Abuse in Asmussen barn gives PETA ammunition to blast sport

What a difference a week made for trainer Steve Asmussen. He went from being a likely inductee into Racing’s Hall of Fame in Saratoga, N.Y., to being ostracized as the poster boy for what is wrong in the sport.

This came after a nine-minute video was released by PETA showing alleged wrongdoing and animal abuse in the Asmussen barn. The video was heavily edited from four months of secret taping by an undercover person, hired by PETA, who infiltrated the Asmussen barn as a hotwalker.

PETA has come after horse racing before. Following the death of Barbaro, who was injured in the 2006 Preakness, Larry King of CNN had on two guests, Lisa Lange, a spokesperson for PETA and Jack Hanna, a renowned animal preservationist with the Columbus (Ohio) Zoo.

Lange called for “an end to the horse racing industry.” Hanna answered, “To stop horse racing would be ludicrous.”

Two years later came the death of Eight Belles, who had just run second in the 2008 Kentucky Derby. Ingrid Newkirk, president of PETA, in a press release called “Attending the Kentucky Derby is as despicable as attending a dogfight.”

We can question the motives of PETA all we want. But as long as racing allows itself to be a pinata for them, we are just asking for it.

The PETA video takes an inch of truth and stretches it a mile. The fact remains there is an inch of truth.

Asmussen assistant Scott Blasi is the star of the tape, and not in a good way. Blasi comes across as a vulgar lout, spewing curse words rapid fire and hinting of illegal activities.

Blasi, who had worked for Asmussen for 18 years, was just released from his duties.

Horse racing will survive this scandal, as it has many others. What typically happens is a flurry of reactions, and then a return to inertia. But hopefully this time will be different. The video is jarring. If you have a phobia about needles, it’s especially jarring.

Many things need to happen within the industry, which has never had a singular united voice. One goal, among many, that I would like to see is more transparency.

Cockroaches hate light. Thus, the more the industry shines a light on every corner of the business, the easier it will be to root out the bad guys.

■ KENTUCKY DERBY PREPS — The Florida Derby at Gulfstream Park and the Louisiana Derby at Fair Grounds will both be run Saturday. If Cairo Prince can win the Florida Derby, he would stamp himself as a solid favorite for the Kentucky Derby.

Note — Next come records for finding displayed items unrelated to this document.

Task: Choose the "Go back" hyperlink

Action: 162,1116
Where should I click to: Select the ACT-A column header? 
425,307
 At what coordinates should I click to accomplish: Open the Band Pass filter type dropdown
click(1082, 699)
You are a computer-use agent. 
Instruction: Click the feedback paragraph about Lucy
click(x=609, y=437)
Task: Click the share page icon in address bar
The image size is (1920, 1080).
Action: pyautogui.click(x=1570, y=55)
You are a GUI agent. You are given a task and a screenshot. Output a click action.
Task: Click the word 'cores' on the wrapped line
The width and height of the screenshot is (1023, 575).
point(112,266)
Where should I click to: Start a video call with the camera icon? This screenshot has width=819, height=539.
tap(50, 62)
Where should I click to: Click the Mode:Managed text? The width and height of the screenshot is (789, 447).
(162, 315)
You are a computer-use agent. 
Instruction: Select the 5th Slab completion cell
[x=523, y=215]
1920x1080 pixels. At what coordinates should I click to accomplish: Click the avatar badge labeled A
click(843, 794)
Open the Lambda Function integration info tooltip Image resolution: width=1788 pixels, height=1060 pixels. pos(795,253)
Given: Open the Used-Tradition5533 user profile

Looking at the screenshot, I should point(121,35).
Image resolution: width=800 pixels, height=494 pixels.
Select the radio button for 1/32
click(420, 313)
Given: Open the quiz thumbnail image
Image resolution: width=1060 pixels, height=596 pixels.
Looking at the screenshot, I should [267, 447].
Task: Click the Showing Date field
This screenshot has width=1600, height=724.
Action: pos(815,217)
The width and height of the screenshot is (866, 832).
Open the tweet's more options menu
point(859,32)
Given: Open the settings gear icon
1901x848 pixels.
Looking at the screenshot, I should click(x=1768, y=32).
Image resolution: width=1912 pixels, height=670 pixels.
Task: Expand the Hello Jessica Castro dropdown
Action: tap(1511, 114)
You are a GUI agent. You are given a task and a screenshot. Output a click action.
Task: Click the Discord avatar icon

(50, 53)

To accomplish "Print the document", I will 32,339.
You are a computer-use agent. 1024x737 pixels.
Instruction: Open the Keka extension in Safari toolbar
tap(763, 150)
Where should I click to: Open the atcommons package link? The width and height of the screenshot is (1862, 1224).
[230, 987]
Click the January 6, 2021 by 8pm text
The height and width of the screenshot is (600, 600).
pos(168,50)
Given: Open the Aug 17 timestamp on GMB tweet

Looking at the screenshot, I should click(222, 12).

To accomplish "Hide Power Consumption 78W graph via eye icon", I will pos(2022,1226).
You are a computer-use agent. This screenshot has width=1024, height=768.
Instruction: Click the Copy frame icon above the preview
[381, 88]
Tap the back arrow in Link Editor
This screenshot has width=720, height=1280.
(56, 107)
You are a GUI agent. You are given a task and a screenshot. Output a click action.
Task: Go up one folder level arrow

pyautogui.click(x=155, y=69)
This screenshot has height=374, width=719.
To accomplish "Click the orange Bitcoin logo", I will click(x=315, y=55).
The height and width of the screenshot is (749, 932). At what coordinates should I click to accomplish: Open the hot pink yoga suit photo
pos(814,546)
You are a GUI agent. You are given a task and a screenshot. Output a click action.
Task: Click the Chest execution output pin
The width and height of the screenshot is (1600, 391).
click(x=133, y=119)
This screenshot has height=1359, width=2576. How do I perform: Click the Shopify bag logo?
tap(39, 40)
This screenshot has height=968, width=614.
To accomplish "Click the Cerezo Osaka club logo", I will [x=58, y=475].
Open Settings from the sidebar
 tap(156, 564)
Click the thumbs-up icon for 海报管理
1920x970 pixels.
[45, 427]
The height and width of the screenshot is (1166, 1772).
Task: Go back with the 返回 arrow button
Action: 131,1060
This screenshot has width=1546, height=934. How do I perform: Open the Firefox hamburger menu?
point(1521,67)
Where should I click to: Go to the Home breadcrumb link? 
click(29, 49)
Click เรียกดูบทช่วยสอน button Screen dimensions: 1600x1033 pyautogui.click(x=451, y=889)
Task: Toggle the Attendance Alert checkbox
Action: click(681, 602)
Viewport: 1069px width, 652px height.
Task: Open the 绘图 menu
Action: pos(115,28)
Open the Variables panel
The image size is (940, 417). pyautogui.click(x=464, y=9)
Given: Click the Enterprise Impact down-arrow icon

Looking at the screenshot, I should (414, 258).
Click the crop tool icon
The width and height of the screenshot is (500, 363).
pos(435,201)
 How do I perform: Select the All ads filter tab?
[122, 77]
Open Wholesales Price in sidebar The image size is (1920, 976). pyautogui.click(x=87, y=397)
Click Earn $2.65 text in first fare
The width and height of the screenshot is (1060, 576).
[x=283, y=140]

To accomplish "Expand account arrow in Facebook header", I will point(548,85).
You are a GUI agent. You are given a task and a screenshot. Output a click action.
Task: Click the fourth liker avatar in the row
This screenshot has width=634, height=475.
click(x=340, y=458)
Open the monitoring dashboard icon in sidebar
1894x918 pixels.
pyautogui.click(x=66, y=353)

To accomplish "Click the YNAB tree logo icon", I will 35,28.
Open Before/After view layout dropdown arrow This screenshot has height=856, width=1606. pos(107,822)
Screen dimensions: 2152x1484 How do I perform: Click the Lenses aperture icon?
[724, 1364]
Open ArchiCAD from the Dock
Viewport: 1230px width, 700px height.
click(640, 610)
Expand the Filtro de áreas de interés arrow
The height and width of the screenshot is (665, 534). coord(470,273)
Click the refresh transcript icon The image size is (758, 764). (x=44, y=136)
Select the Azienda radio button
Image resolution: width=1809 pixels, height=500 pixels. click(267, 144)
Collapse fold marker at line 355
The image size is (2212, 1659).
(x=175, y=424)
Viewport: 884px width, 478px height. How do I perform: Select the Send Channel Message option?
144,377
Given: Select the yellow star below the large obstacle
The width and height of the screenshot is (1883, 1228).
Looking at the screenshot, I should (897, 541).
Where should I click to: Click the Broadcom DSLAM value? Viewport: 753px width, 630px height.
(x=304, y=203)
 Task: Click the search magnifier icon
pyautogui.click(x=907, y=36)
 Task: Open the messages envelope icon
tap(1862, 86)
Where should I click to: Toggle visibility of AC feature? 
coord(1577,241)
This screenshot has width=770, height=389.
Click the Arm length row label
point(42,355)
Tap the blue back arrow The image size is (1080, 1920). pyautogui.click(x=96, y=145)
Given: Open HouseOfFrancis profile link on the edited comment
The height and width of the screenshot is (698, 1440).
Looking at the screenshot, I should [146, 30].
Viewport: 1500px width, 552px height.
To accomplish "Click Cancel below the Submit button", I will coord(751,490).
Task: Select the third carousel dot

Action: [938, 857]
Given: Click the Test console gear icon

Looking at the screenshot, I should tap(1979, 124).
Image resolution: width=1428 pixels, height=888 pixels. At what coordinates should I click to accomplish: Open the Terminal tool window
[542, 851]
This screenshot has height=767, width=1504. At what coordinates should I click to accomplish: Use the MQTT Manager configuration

However, Cairo Prince has not run in nine weeks. So he has a built in excuse should he run short and get upset.

The Louisiana Derby is a much more wide-open affair. Intense Holiday won the prep, the Risen Star, by a nose over Albano. However, I thought the third-place finisher Vicar’s in Trouble took all the worst of it from post 13. If he can carve out a better trip, he is capable of running back to the big winning race that he ran in the LeComte.